:: DOCUMENT EXTRACT
A routine inspection at one of Oregon Health & Science University’s animal testing laboratories has revealed unsanitary conditions and other issues.

The inspection report from the U.S. Department of Agriculture directs OHSU to improve its lab conditions. It outlined “poor sterile technique” during a surgery which resulted in a ferret being euthanized.

It also stated that training records were not current and that there were issues with cleanliness in the lab.

These are only the most recent examples of the university violating protocols.

“Just looking at the number of violations that are racked up in the inspection reports, I counted more than 20 from 2013 to the present,” said Dr. Alka Chandna, vice president of laboratory investigations with People for the Ethical Treatment of Animals (PETA).

“That is really above average in an arena where you really don’t want to be above average.”

Chandna said there’s been no indication that this inspection report has been referred to the USDA’s investigative and enforcement services for further inspection, though, “we think that it should be,” she said.

Chandna said PETA will ask the National Institutes of Health to deny OHSU federal funds for animal testing. Though she said that outcome is unlikely, as the agency has only done that once before, in 1989, for Columbia University.

“OHSU secures a lot of federal funds, these are taxpayer dollars, going to the school for experiments on vulnerable animals,” Chandna said. “But these funds are dispersed under the understanding that the university will comply with very basic regulations and guidelines governing the treatment of animals.”
::::
:: EXTRACTED MATERIAL
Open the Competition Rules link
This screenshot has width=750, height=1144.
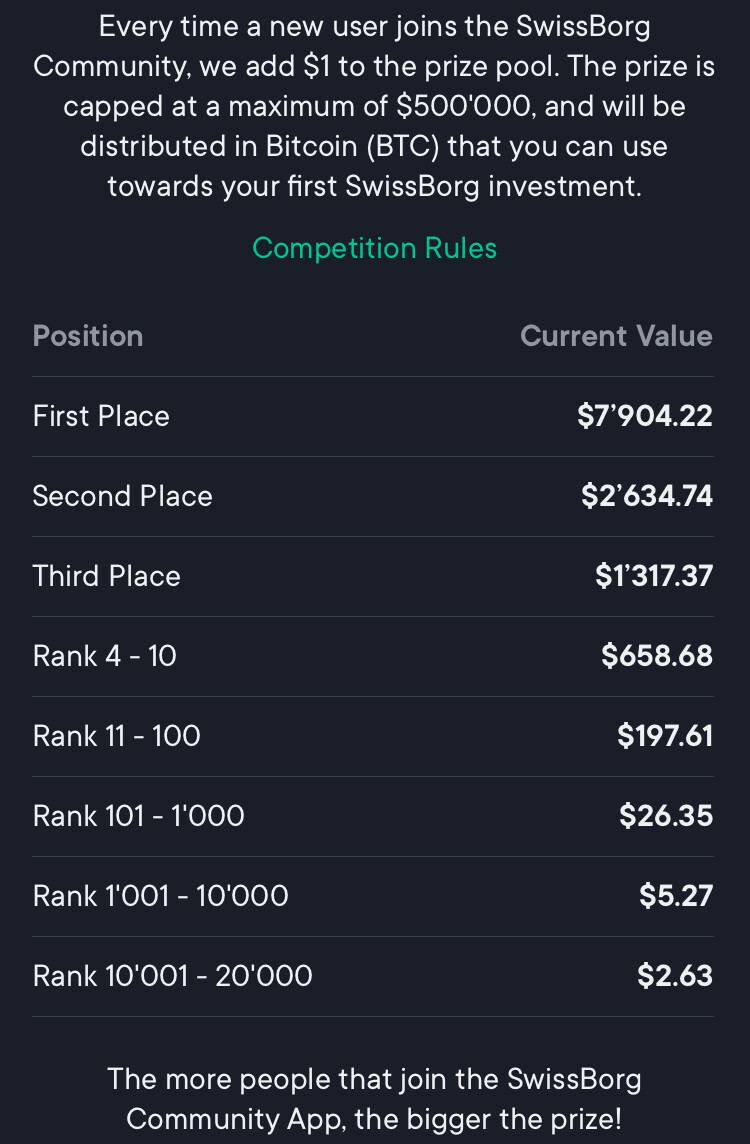coord(374,249)
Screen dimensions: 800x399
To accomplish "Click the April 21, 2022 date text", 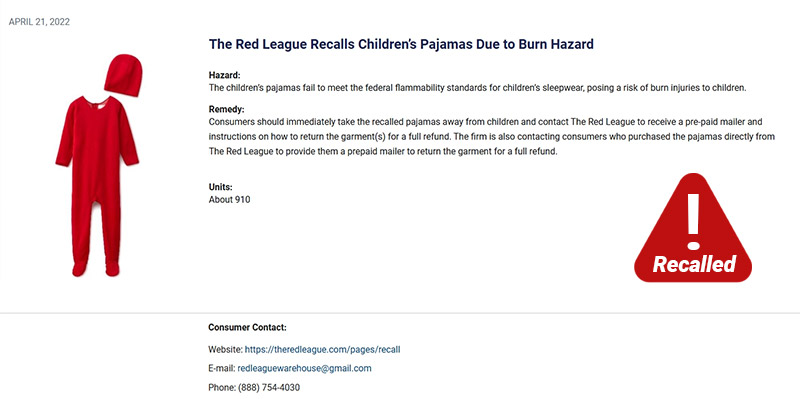I will coord(39,22).
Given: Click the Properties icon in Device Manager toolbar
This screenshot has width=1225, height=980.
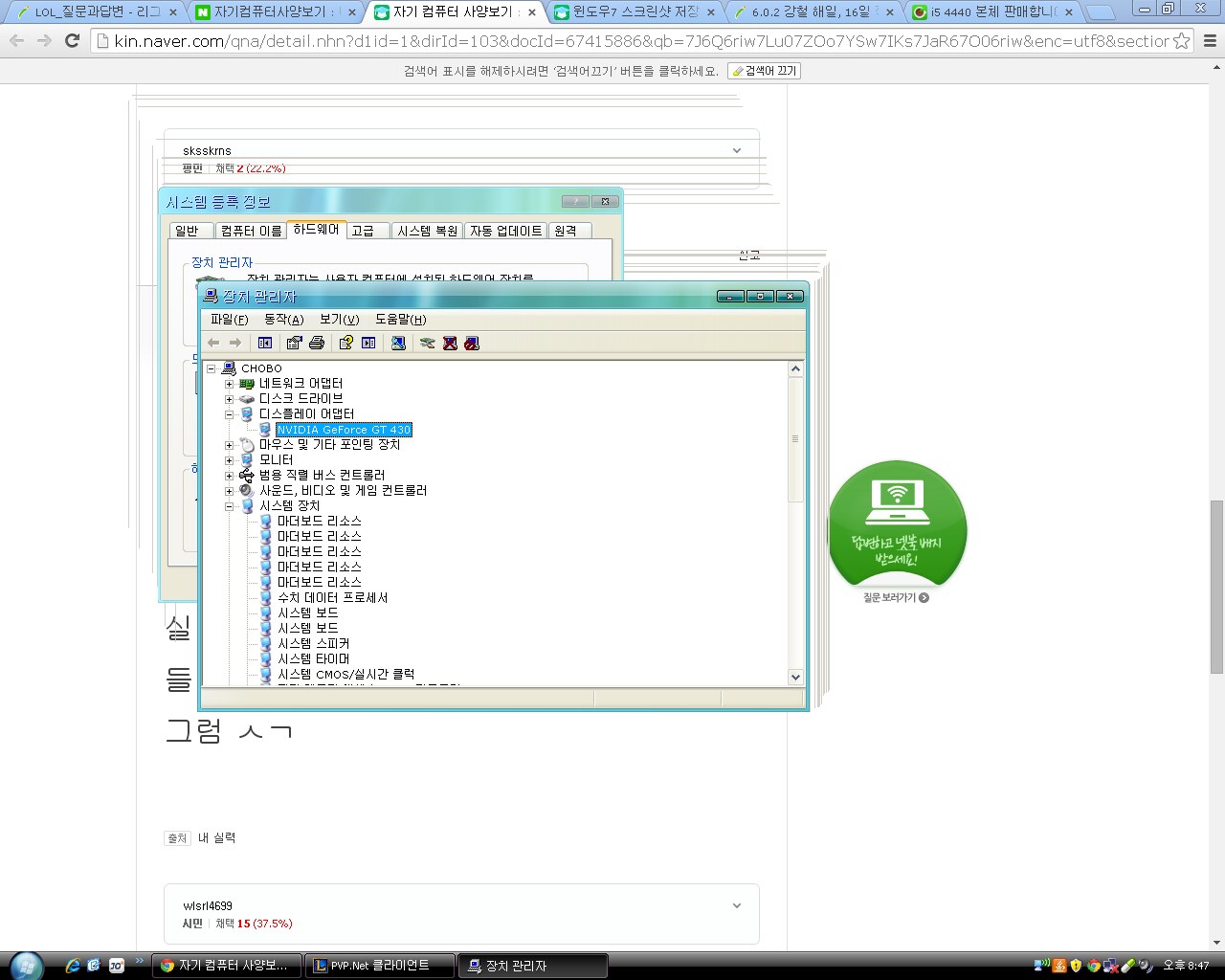Looking at the screenshot, I should pos(294,343).
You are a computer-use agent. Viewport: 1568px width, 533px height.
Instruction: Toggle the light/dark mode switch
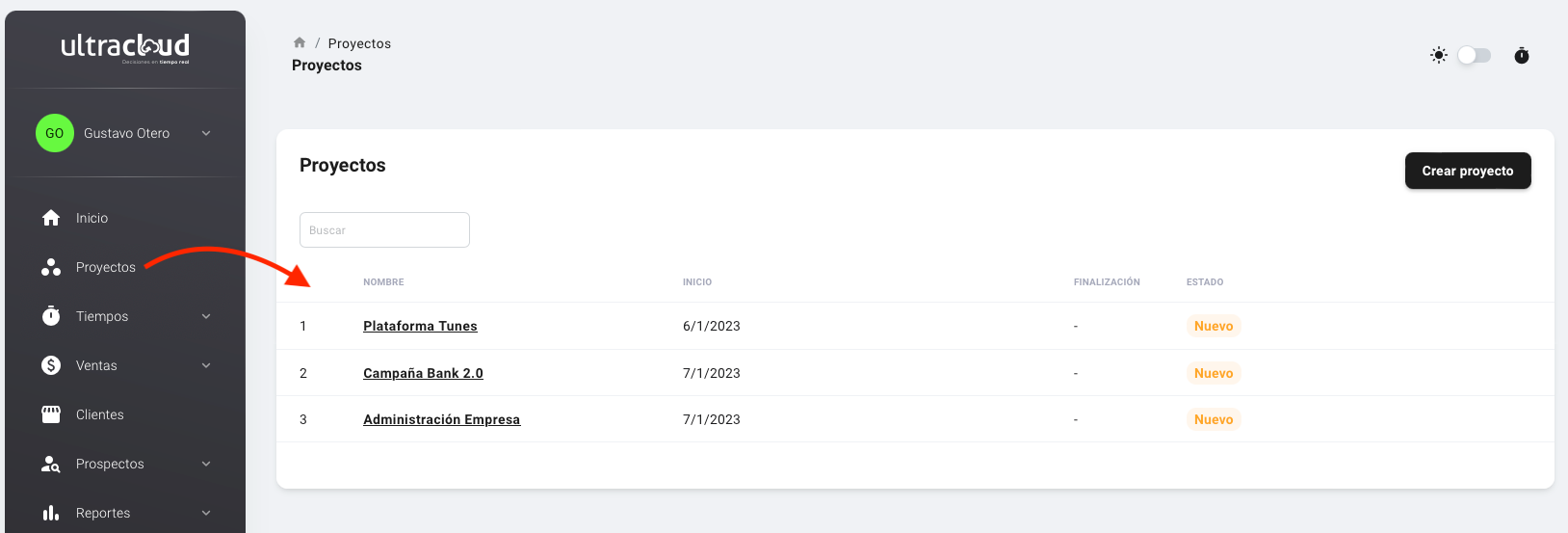point(1474,55)
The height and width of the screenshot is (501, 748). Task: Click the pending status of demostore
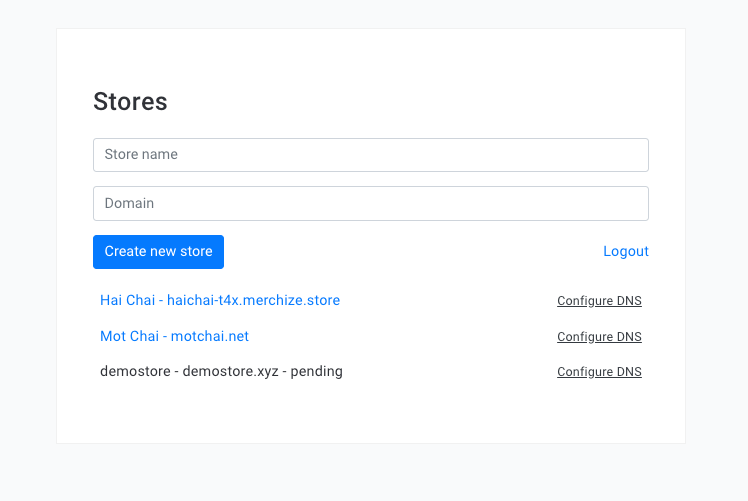coord(316,371)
::::
**WHAT YOU HAVE TO DO**: Translate this sentence from the OHSU lab inspection text into Spanish: "The inspection report from the U.S. Department of Agriculture directs OHSU to improve its lab conditions." Use only the OHSU lab inspection text and ignore the records.

**ANSWER TO THE PROBLEM**: El informe de inspección del Departamento de Agricultura de los EE. UU. ordena a la OHSU que mejore las condiciones de su laboratorio.